[DATA SHOWN]

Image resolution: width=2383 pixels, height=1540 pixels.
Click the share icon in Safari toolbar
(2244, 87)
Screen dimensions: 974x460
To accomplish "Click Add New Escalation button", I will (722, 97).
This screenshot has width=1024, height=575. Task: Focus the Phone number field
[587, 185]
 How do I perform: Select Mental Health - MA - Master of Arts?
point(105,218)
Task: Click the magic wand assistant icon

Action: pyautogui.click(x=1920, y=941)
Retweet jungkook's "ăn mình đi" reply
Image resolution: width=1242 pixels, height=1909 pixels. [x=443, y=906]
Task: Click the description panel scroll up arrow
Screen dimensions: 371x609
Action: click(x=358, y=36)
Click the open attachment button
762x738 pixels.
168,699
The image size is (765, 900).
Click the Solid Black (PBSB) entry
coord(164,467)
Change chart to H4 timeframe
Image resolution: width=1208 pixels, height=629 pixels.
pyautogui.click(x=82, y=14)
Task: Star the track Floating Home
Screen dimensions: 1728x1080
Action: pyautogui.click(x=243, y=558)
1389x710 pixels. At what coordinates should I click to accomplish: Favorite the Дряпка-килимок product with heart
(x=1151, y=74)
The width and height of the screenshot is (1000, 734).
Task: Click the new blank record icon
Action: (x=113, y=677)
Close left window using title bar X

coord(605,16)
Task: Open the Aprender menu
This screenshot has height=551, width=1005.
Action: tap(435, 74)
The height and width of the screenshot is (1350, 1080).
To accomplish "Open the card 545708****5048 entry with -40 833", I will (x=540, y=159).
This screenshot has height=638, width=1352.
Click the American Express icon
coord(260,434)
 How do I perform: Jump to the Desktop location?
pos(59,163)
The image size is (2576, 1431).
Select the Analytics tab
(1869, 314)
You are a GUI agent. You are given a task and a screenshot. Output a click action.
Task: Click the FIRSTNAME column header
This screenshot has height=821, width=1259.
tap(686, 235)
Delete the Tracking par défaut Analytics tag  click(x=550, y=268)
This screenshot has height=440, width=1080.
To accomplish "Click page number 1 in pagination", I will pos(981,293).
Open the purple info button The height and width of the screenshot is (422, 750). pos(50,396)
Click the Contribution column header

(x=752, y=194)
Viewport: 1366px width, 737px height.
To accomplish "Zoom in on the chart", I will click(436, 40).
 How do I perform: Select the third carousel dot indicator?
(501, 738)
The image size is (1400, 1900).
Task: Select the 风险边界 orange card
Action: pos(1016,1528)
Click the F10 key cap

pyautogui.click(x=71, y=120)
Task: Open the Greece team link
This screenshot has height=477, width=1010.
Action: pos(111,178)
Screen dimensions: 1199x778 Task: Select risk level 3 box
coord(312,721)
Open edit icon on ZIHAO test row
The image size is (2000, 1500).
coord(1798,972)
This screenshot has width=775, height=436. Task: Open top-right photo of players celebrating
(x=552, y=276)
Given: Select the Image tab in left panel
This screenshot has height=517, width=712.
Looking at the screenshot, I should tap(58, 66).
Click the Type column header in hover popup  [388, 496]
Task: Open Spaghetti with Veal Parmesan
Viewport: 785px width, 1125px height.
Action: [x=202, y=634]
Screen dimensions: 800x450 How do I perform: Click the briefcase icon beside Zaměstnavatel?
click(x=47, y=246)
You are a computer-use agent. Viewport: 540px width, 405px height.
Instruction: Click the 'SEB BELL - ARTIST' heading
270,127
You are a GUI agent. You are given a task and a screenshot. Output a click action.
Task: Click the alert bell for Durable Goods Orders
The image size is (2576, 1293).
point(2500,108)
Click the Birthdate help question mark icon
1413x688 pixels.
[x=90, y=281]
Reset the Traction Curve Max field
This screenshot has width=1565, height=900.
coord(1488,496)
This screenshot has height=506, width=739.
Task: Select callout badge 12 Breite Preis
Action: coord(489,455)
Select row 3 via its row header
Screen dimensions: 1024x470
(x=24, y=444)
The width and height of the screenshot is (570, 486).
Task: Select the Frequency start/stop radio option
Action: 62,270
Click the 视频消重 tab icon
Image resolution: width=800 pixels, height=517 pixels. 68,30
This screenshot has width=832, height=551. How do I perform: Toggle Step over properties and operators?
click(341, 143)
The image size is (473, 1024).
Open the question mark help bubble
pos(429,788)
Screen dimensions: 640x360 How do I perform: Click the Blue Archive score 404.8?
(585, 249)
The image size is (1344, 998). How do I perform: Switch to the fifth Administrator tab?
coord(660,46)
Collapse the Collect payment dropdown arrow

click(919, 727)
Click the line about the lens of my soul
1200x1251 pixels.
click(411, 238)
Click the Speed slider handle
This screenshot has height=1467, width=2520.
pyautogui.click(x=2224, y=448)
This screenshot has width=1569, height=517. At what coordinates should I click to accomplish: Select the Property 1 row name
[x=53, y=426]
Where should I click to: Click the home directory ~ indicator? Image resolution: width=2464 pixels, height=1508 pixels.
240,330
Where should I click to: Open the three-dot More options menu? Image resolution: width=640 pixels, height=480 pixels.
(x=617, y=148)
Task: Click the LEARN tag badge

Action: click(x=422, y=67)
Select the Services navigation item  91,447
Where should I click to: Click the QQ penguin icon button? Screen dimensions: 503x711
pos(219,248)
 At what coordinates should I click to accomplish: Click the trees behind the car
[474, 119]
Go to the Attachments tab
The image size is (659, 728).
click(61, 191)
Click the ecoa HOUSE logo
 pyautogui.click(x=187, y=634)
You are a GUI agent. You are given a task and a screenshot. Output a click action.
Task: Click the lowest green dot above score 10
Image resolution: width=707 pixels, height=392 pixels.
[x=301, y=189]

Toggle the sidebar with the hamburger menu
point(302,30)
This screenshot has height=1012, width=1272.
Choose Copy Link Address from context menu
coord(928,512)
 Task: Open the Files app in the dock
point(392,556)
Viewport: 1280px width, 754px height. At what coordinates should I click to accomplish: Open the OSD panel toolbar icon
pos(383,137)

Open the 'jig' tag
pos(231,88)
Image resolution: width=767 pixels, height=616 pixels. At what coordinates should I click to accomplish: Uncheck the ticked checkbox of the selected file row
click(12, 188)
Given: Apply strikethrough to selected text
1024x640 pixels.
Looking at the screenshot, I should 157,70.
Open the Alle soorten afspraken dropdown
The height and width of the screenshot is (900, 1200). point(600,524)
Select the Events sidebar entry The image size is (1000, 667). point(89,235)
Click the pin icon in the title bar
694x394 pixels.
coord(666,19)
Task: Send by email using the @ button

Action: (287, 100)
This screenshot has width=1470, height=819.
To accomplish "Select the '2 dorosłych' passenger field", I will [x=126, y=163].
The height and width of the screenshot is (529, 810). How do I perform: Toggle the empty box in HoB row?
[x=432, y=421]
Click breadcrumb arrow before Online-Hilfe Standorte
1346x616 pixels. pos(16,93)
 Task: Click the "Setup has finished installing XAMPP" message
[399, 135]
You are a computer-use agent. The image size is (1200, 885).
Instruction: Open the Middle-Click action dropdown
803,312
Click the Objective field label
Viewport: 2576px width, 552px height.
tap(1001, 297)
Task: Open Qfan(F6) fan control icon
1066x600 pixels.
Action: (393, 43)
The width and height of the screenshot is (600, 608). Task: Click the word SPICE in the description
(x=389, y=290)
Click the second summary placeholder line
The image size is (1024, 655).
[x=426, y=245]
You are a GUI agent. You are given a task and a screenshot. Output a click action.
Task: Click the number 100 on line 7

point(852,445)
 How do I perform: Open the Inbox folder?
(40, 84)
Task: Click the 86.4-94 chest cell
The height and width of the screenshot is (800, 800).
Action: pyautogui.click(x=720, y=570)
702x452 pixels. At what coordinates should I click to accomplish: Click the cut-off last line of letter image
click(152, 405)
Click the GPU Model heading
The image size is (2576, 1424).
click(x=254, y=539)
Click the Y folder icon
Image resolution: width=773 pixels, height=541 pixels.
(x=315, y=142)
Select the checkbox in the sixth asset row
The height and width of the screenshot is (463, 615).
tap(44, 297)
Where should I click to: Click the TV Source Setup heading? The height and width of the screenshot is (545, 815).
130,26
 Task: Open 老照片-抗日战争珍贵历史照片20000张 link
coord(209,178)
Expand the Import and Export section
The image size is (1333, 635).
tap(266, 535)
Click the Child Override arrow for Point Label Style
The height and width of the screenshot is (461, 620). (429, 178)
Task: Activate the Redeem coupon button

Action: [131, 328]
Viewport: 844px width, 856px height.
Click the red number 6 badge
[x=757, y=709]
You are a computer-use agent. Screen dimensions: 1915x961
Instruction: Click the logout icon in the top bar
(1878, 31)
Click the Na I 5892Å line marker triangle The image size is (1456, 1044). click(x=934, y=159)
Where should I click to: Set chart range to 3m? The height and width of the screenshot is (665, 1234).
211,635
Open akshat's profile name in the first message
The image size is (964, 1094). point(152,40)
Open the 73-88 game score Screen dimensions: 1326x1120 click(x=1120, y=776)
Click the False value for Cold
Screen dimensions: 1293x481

[WHAT TO DO] Copy out everything in the material from the line containing "This screenshot has width=1470, height=819." down to the line containing "coord(209,178)", with both of those lines included.

[SOLUTION FOR THIS PROBLEM]
This screenshot has width=1470, height=819.
To accomplish "Select the '2 dorosłych' passenger field", I will [x=126, y=163].
The height and width of the screenshot is (529, 810). How do I perform: Toggle the empty box in HoB row?
[x=432, y=421]
Click breadcrumb arrow before Online-Hilfe Standorte
1346x616 pixels. pos(16,93)
 Task: Click the "Setup has finished installing XAMPP" message
[399, 135]
You are a computer-use agent. The image size is (1200, 885).
Instruction: Open the Middle-Click action dropdown
803,312
Click the Objective field label
Viewport: 2576px width, 552px height.
tap(1001, 297)
Task: Open Qfan(F6) fan control icon
1066x600 pixels.
Action: (393, 43)
The width and height of the screenshot is (600, 608). Task: Click the word SPICE in the description
(x=389, y=290)
Click the second summary placeholder line
The image size is (1024, 655).
[x=426, y=245]
You are a GUI agent. You are given a task and a screenshot. Output a click action.
Task: Click the number 100 on line 7

point(852,445)
 How do I perform: Open the Inbox folder?
(40, 84)
Task: Click the 86.4-94 chest cell
The height and width of the screenshot is (800, 800).
Action: pyautogui.click(x=720, y=570)
702x452 pixels. At what coordinates should I click to accomplish: Click the cut-off last line of letter image
click(152, 405)
Click the GPU Model heading
The image size is (2576, 1424).
click(x=254, y=539)
Click the Y folder icon
Image resolution: width=773 pixels, height=541 pixels.
(x=315, y=142)
Select the checkbox in the sixth asset row
The height and width of the screenshot is (463, 615).
tap(44, 297)
Where should I click to: Click the TV Source Setup heading? The height and width of the screenshot is (545, 815).
130,26
 Task: Open 老照片-抗日战争珍贵历史照片20000张 link
coord(209,178)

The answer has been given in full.